**PROVIDED PASSAGE**:

Trapped between borders: the life of refugee women in Vinojug

Crossposted on UN Women.

 Zanep with her daughter Marija, at Vinojug in July 2016. Photo: UN Women/Ventura Formicone
Zanep with her daughter Marija, at Vinojug Transit Centre in July 2016. Photo: UN Women/Mirjana Nedeva

The refugee transit centre Vinojug near Gevgelija, some 6 kilometres north of the border with Greece and the former Yugoslav Republic of Macedonia, looks like a make-shift village. It was opened in the summer of 2015 and has 133 residents now, mostly women and children, stuck between the future they set out to reach and the past they were trying to escape.

Since March 2016, after several countries along the “Balkan route” closed their borders to refugees and migrants from Syria and its neighbouring countries, the residents of Vinojug have little choice but to settle into a routine in their temporary barracks. There’s a set time for breakfast, lunch and dinner. The children go to a temporary school and mothers try to adapt to their new routine, far from everything they know.

“It is not bad here, in Vinojug. People are nice to me. But I just want to join my husband in Germany. Sometimes I lose my patience and my nerves…” confesses 28-year-old Zanep Hasi from Aleppo, Syria. The former physical therapist was among the last group of refugees to reach the former Yugoslav Republic of Macedonia when European countries shut down their borders.

Hasi was eight months pregnant when she started her journey with her 4-year-old son. “People helped me along the way…Our house in Aleppo was ruined and I had to leave,” she explains. Her husband had moved to Germany five months prior, and has all the necessary papers now, but Hasi is uncertain whether she will be allowed to join him. Hasi lives for her son and her daughter, Marija, now four months old. The transit centre is the only home that Marija has known.

Vinojug Transit Centre in fYR Macedonia. Photo: UN Women/Ventura Formicone
Vinojug Transit Centre in fYR Macedonia. Photo: UN Women/Ventura Formicone

The women in Vinojug try to support each other through these stressful times. Since the border closure, UN Women, working with Oxfam, MYLA and La Strada (Open Gate), are trying to address some of their immediate needs by distributing non-food items and send outreach teams five days a week, composed of psychologists, social workers and legal advisors, to provide psycho-social and legal support. “Since March, we have been living and working as a family here,” says Ilinka Vaskova (25), who works as a psychologist in the mobile team. “Women eagerly expect us after the weekend, to tell us what happened during the weekend, what they received from the Red Cross and what they need… They trust us now.”

“These women have gone through the worst experiences—they have seen war, faced life-threatening situations and have endured impossible journeys just to secure a better future for themselves and their children,” says Dominika Stojanoska, Head of UN Women Office in the former Yugoslav Republic of Macedonia.

Take Guleheen’s example: Guleheen,* 27, from Afghanistan, was seven months pregnant when she arrived on foot at Vinojug via Greece. Her goal was to reach her husband in the Netherlands. Her pregnancy was at risk, partly on account of the long journey and stress. “One time I walked for 18 hours without rest. We were traveling for two months and walked through the mountains for 15 days,” she recalls.

Guleheen received medical treatment in Vinojug and soon after she recovered, she decided to continue the journey with her two small children—an 11-year-old girl and a 7-year-old boy. She knew she was risking her health, and could be caught by the authorities along the way, or worse, trapped by human traffickers. But like many others, she was determined to reach her husband, give her children a better chance of a future than it is possible to give while caught between borders.

**WHAT YOU ARE ASKED TO DO**: In the article on refugee women in Vinojug, when was the Vinojug transit centre opened? The listing is separate material with no connection to the article.

Collected data entries:
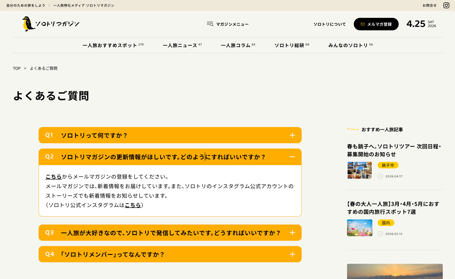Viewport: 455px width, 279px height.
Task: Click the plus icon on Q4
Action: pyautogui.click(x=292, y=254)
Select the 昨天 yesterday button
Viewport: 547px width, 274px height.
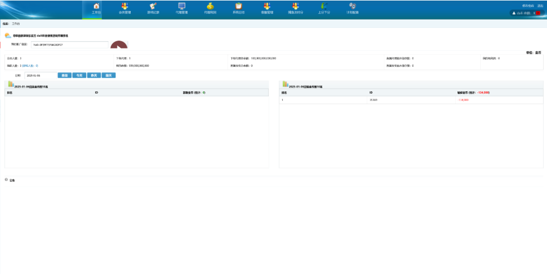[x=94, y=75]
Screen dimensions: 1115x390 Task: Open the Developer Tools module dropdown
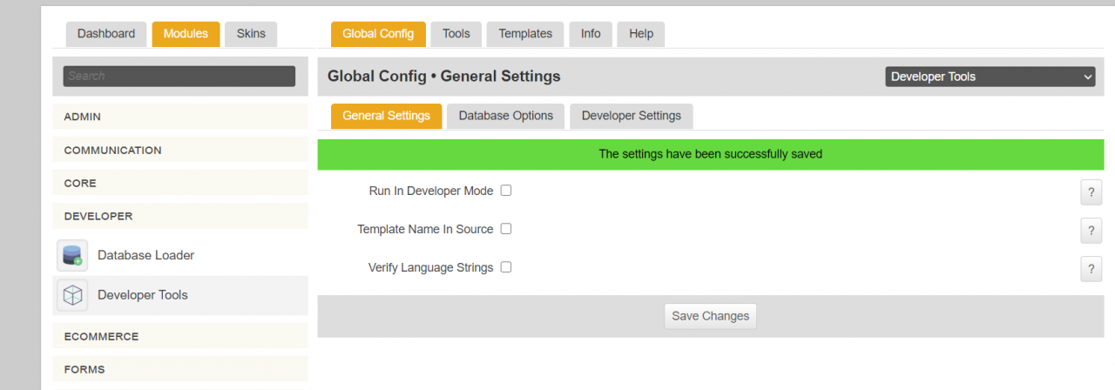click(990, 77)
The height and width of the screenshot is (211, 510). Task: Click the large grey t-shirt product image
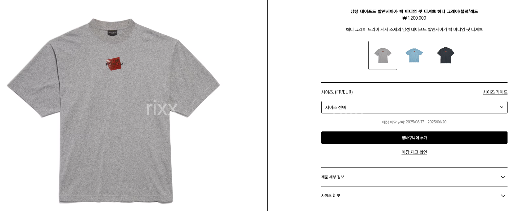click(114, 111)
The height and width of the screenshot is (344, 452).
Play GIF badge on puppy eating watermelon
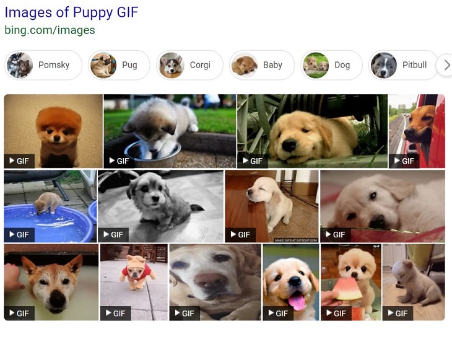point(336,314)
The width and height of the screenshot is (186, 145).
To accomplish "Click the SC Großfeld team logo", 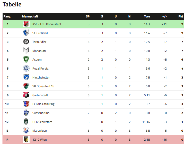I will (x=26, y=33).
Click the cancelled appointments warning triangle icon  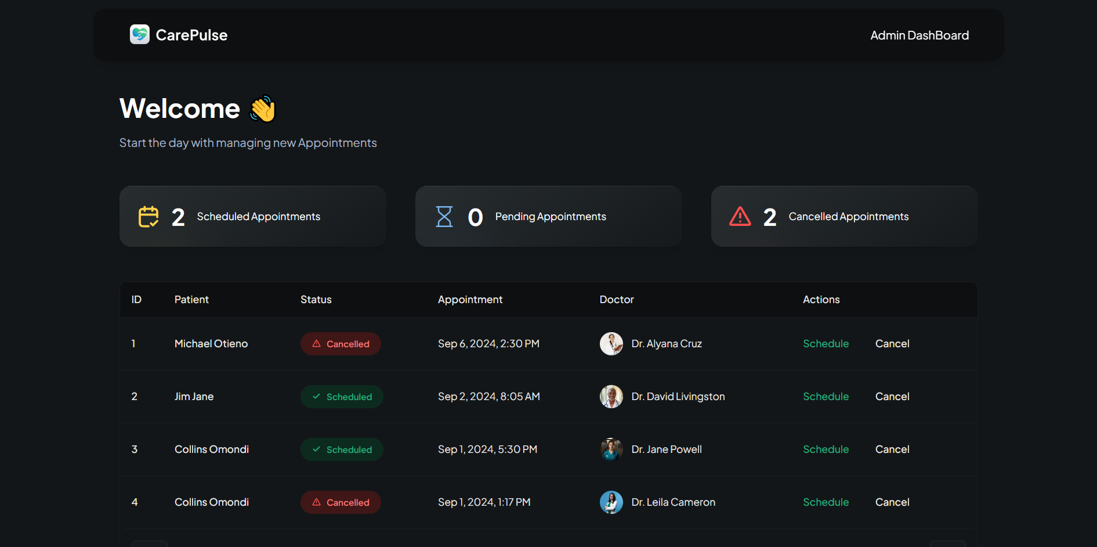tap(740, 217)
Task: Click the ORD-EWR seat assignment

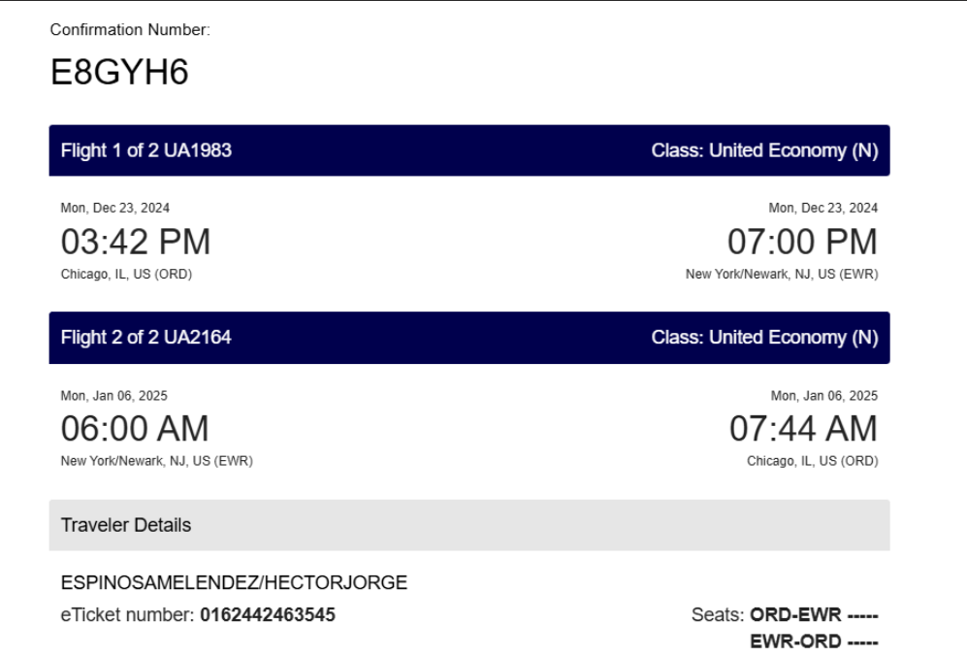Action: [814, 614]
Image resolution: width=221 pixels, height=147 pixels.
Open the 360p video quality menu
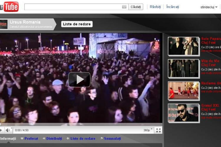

**SOLUTION TO THIS EXERCISE**: In the summer of 2015.